### Exercise directions
Copy out every line of the data below exactly, keeping each character and line break unchanged.

### Records for processing
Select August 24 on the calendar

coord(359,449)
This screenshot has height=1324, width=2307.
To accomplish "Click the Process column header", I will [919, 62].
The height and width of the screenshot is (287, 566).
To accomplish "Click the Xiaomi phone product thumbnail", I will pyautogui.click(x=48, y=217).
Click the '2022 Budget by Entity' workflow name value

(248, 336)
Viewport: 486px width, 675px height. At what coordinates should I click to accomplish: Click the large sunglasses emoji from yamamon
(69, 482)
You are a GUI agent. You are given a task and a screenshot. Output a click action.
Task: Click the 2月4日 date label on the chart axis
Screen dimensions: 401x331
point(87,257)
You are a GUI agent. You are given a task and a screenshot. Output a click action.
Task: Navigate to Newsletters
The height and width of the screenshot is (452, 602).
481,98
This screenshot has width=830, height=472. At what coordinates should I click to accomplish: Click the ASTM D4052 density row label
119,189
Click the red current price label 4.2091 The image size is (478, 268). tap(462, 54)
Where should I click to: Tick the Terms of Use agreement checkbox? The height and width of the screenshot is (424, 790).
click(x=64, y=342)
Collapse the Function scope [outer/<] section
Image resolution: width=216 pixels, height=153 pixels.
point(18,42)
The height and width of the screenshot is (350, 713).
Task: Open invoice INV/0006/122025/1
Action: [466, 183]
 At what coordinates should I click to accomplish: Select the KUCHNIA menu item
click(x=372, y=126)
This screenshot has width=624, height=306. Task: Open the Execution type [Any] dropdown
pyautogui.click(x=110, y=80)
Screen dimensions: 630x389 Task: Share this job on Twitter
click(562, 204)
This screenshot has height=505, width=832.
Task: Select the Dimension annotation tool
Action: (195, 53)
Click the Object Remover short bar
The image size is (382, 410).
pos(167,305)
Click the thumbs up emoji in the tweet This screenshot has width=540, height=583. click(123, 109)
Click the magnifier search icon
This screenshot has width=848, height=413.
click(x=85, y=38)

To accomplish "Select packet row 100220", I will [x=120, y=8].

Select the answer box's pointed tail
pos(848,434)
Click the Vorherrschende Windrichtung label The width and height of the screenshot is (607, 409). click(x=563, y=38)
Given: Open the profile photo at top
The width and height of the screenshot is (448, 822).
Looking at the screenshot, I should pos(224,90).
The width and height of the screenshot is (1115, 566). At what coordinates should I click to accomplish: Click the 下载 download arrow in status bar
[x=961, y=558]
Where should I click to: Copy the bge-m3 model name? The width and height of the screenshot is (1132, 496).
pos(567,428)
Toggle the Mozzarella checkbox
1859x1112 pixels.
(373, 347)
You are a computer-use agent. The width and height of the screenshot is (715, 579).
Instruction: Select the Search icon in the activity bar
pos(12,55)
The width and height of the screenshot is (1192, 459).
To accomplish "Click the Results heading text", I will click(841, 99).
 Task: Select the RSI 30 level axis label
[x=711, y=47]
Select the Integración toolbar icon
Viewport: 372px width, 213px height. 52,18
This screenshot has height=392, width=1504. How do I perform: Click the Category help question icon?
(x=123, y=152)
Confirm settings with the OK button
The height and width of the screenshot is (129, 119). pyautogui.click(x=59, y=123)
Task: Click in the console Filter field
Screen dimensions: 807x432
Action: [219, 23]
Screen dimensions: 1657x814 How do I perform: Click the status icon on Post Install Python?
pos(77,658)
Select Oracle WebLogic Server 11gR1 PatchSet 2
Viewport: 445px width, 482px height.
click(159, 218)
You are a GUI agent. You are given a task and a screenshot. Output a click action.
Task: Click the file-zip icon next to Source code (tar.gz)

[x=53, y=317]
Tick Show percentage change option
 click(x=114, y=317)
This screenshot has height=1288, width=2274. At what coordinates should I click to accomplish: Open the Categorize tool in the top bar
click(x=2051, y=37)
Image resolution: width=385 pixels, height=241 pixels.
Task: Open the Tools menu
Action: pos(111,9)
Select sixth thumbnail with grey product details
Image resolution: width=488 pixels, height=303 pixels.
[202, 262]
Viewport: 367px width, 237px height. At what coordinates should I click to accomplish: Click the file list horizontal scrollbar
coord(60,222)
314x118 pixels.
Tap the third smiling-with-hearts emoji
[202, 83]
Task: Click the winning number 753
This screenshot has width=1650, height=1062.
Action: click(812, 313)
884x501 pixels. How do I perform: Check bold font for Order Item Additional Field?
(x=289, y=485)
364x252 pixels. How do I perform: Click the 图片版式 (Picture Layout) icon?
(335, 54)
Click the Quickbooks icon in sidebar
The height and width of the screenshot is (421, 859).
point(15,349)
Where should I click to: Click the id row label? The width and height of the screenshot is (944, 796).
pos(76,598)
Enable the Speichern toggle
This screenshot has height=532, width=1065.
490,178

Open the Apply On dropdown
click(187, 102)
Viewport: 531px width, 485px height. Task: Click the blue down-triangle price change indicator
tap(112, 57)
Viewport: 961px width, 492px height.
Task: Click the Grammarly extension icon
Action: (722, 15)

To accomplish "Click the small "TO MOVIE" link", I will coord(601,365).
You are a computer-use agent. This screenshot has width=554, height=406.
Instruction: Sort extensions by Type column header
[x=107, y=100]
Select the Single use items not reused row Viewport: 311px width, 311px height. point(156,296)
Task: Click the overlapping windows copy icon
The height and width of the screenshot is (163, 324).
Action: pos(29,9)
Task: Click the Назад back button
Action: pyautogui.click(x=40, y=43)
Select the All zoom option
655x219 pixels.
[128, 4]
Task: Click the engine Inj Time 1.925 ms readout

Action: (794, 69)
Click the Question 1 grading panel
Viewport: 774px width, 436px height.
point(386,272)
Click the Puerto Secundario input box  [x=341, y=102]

### Result
Select August 24 on the calendar

coord(359,449)
This screenshot has height=1324, width=2307.
To accomplish "Click the Process column header", I will [919, 62].
The height and width of the screenshot is (287, 566).
To accomplish "Click the Xiaomi phone product thumbnail", I will pyautogui.click(x=48, y=217).
Click the '2022 Budget by Entity' workflow name value

(248, 336)
Viewport: 486px width, 675px height. At what coordinates should I click to accomplish: Click the large sunglasses emoji from yamamon
(69, 482)
You are a GUI agent. You are given a task and a screenshot. Output a click action.
Task: Click the 2月4日 date label on the chart axis
Screen dimensions: 401x331
point(87,257)
You are a GUI agent. You are given a task and a screenshot. Output a click action.
Task: Navigate to Newsletters
The height and width of the screenshot is (452, 602).
481,98
This screenshot has width=830, height=472. At what coordinates should I click to accomplish: Click the ASTM D4052 density row label
119,189
Click the red current price label 4.2091 The image size is (478, 268). tap(462, 54)
Where should I click to: Tick the Terms of Use agreement checkbox? The height and width of the screenshot is (424, 790).
click(x=64, y=342)
Collapse the Function scope [outer/<] section
Image resolution: width=216 pixels, height=153 pixels.
point(18,42)
The height and width of the screenshot is (350, 713).
Task: Open invoice INV/0006/122025/1
Action: [466, 183]
 At what coordinates should I click to accomplish: Select the KUCHNIA menu item
click(x=372, y=126)
This screenshot has width=624, height=306. Task: Open the Execution type [Any] dropdown
pyautogui.click(x=110, y=80)
Screen dimensions: 630x389 Task: Share this job on Twitter
click(562, 204)
This screenshot has height=505, width=832.
Task: Select the Dimension annotation tool
Action: (195, 53)
Click the Object Remover short bar
The image size is (382, 410).
pos(167,305)
Click the thumbs up emoji in the tweet This screenshot has width=540, height=583. click(123, 109)
Click the magnifier search icon
This screenshot has width=848, height=413.
click(x=85, y=38)

To accomplish "Select packet row 100220", I will [x=120, y=8].

Select the answer box's pointed tail
pos(848,434)
Click the Vorherrschende Windrichtung label The width and height of the screenshot is (607, 409). click(x=563, y=38)
Given: Open the profile photo at top
The width and height of the screenshot is (448, 822).
Looking at the screenshot, I should pos(224,90).
The width and height of the screenshot is (1115, 566). At what coordinates should I click to accomplish: Click the 下载 download arrow in status bar
[x=961, y=558]
Where should I click to: Copy the bge-m3 model name? The width and height of the screenshot is (1132, 496).
pos(567,428)
Toggle the Mozzarella checkbox
1859x1112 pixels.
(373, 347)
You are a computer-use agent. The width and height of the screenshot is (715, 579).
Instruction: Select the Search icon in the activity bar
pos(12,55)
The width and height of the screenshot is (1192, 459).
To accomplish "Click the Results heading text", I will click(841, 99).
 Task: Select the RSI 30 level axis label
[x=711, y=47]
Select the Integración toolbar icon
Viewport: 372px width, 213px height. 52,18
This screenshot has height=392, width=1504. How do I perform: Click the Category help question icon?
(x=123, y=152)
Confirm settings with the OK button
The height and width of the screenshot is (129, 119). pyautogui.click(x=59, y=123)
Task: Click in the console Filter field
Screen dimensions: 807x432
Action: [219, 23]
Screen dimensions: 1657x814 How do I perform: Click the status icon on Post Install Python?
pos(77,658)
Select Oracle WebLogic Server 11gR1 PatchSet 2
Viewport: 445px width, 482px height.
click(159, 218)
You are a GUI agent. You are given a task and a screenshot. Output a click action.
Task: Click the file-zip icon next to Source code (tar.gz)

[x=53, y=317]
Tick Show percentage change option
 click(x=114, y=317)
This screenshot has height=1288, width=2274. At what coordinates should I click to accomplish: Open the Categorize tool in the top bar
click(x=2051, y=37)
Image resolution: width=385 pixels, height=241 pixels.
Task: Open the Tools menu
Action: pos(111,9)
Select sixth thumbnail with grey product details
Image resolution: width=488 pixels, height=303 pixels.
[202, 262]
Viewport: 367px width, 237px height. At what coordinates should I click to accomplish: Click the file list horizontal scrollbar
coord(60,222)
314x118 pixels.
Tap the third smiling-with-hearts emoji
[202, 83]
Task: Click the winning number 753
This screenshot has width=1650, height=1062.
Action: click(812, 313)
884x501 pixels. How do I perform: Check bold font for Order Item Additional Field?
(x=289, y=485)
364x252 pixels. How do I perform: Click the 图片版式 (Picture Layout) icon?
(335, 54)
Click the Quickbooks icon in sidebar
The height and width of the screenshot is (421, 859).
point(15,349)
Where should I click to: Click the id row label? The width and height of the screenshot is (944, 796).
pos(76,598)
Enable the Speichern toggle
This screenshot has height=532, width=1065.
490,178

Open the Apply On dropdown
click(187, 102)
Viewport: 531px width, 485px height. Task: Click the blue down-triangle price change indicator
tap(112, 57)
Viewport: 961px width, 492px height.
Task: Click the Grammarly extension icon
Action: (722, 15)

To accomplish "Click the small "TO MOVIE" link", I will coord(601,365).
You are a computer-use agent. This screenshot has width=554, height=406.
Instruction: Sort extensions by Type column header
[x=107, y=100]
Select the Single use items not reused row Viewport: 311px width, 311px height. point(156,296)
Task: Click the overlapping windows copy icon
The height and width of the screenshot is (163, 324).
Action: pos(29,9)
Task: Click the Назад back button
Action: pyautogui.click(x=40, y=43)
Select the All zoom option
655x219 pixels.
[128, 4]
Task: Click the engine Inj Time 1.925 ms readout

Action: (794, 69)
Click the Question 1 grading panel
Viewport: 774px width, 436px height.
point(386,272)
Click the Puerto Secundario input box  [x=341, y=102]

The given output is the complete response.